Antiepileptic activity of total triterpenes isolated from Poria cocos is mediated by suppression of aspartic and glutamic acids in the brain

Figures & data

Figure 1. HPLC fingerprint of triterpene acids isolated from P. cocos. The peaks were identified as (1) polyporenic acid C, (2) pachymic acid, (3) dehydrotrametenolic acid and (4) trametenolic acid.

Figure 2. Effects of TTP on locomotor activity in mice. (A) Total mobile counts. (B) Total rearing counts. DZP was used as a positive control. Mice were divided into six groups (n = 10): control group (normal saline, 20 mL/kg, i.g.), positive group (DZP, 1 mg/kg) and four experimental groups (TTP at dose of 20, 80 and 160 mg/kg, respectively). Values are means ± SD (n = 20), *p < 0.05, **p < 0.01 when compared with the control.

Figure 3. Effects of TTP on Rota-rod test in mice. Mice were divided into five groups (n = 10): control group (normal saline, 20 mL/kg, i.g.) and four experimental groups (TTP at dose of 5, 20, 80 and 160 mg/kg, respectively). Values are means ± SD (n = 20), *p < 0.05, **p < 0.01 when compared with the control.

Figure 4. Effects of TTP on the analysis of pentobarbital sodium-induced sleeping time in mice. (A) Duration of mice sleep. (B) The onset of mice sleep. DZP was used as a positive control. Mice were divided into six groups (n = 10): control group (normal saline, 20 mL/kg, i.g.), positive group (DZP, 1 mg/kg) and four experimental groups (TTP at dose of 5, 20, 80 and 160 mg/kg, respectively). Values are means ± SD (n = 20), *p < 0.05, **p < 0.01 when compared with the control.

Table 1. Effect of TTP on tonic seizures induced by maximal electroshock in male mice (n = 20).

Treatment	Dose	Convulsions (n)	Inhibition (%)	Tonic-clonus (%)	Death (n)	Mortality (%)
Control	20 mL/kg	20	0	100	8	40
Phenytoin	4 mg/kg	0	100**	0**	0	0
TTP	5 mg/kg	16	20	70	5	25
	20 mg/kg	10	50*	35**	1	5**
	80 mg/kg	4	80**	10**	0	0**
	160 mg/kg	0	100**	0**	0	0**

Phenytoin was used as a positive agent. *p < 0.05, **p < 0.01 compared with the control.

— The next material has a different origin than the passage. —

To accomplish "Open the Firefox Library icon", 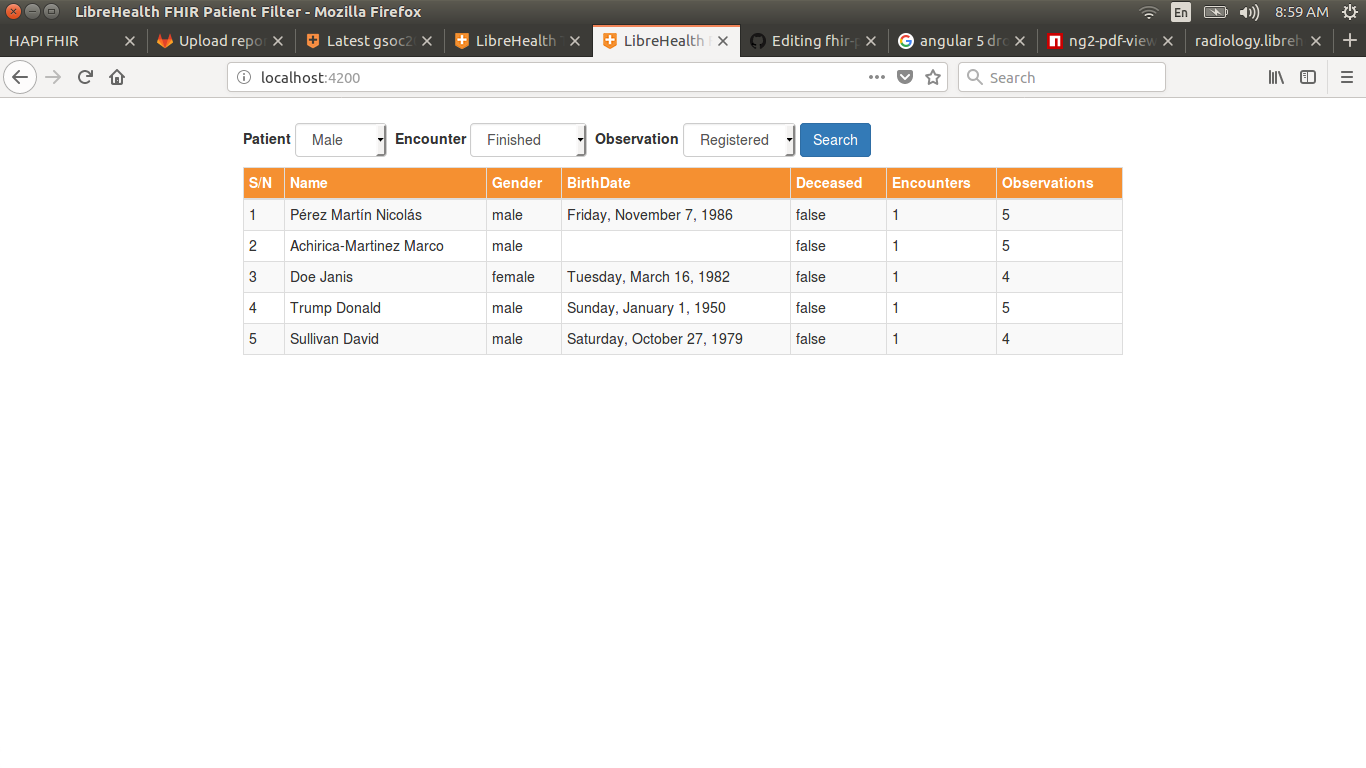I will [1276, 77].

Table 2. Effect of TTP on pentylentertrazole (PTZ)-induced seizures in mice (n = 20).

		Convulsions (n)		Inhibition (%)		Death	Mortality
Treatment	Dose	IV–V	V	IV–V	V	(n)	(%)
Control	20 mL/kg	20	10	0	0	20	100
Diazepam	1 mg/kg	0	0	100**	100**	0	0**
TTP	5 mg/kg	12	11	40*	45*	11	55*
	20 mg/kg	8	5	60**	75**	9	45*
	80 mg/kg	5	3	75**	85**	5	25**
	160 mg/kg	3	1	85**	95**	2	10**

Diazepam was used as a positive agent. *p < 0.05, **p < 0.01 compared with the control.

Figure 5. Effects of TTP on the Asp, GABA, Glu and Gly level of mice brain. (A) The contents of Glu. (B) The contents of GABA. (C) The contents of Asp. (D) The contents of Glu. Six groups (n = 10) of mice were treated as follows: normal group treated with no PTZ (normal saline, 20 mL/kg), control group (normal saline, 20 mL/kg) and four experimental TTP groups (5, 20, 80 and 160 mg/kg). Values are means ± SD (n = 20), *p < 0.05, **p < 0.01 when compared with the control.

Figure 6. Effects of TTP on GAD65 and GABA_A expression in the brain of epileptic rats. (A) Western blot analysis of expressions of GAD65 and GABA_A. β-Actin was considered as an internal control. (B) Quantitation of GAD65 expression in (A). (C) Quantitation of GABA_A expression in (A). Six groups (n = 10) of rat were treated as follows: normal group without any treatment, control group (normal saline, 20 mL/kg), and four experimental TTP groups (5, 20, 80 and 160 mg/kg). Values are means ± SD (n = 8), *p < 0.05, **p < 0.01 when compared with the control.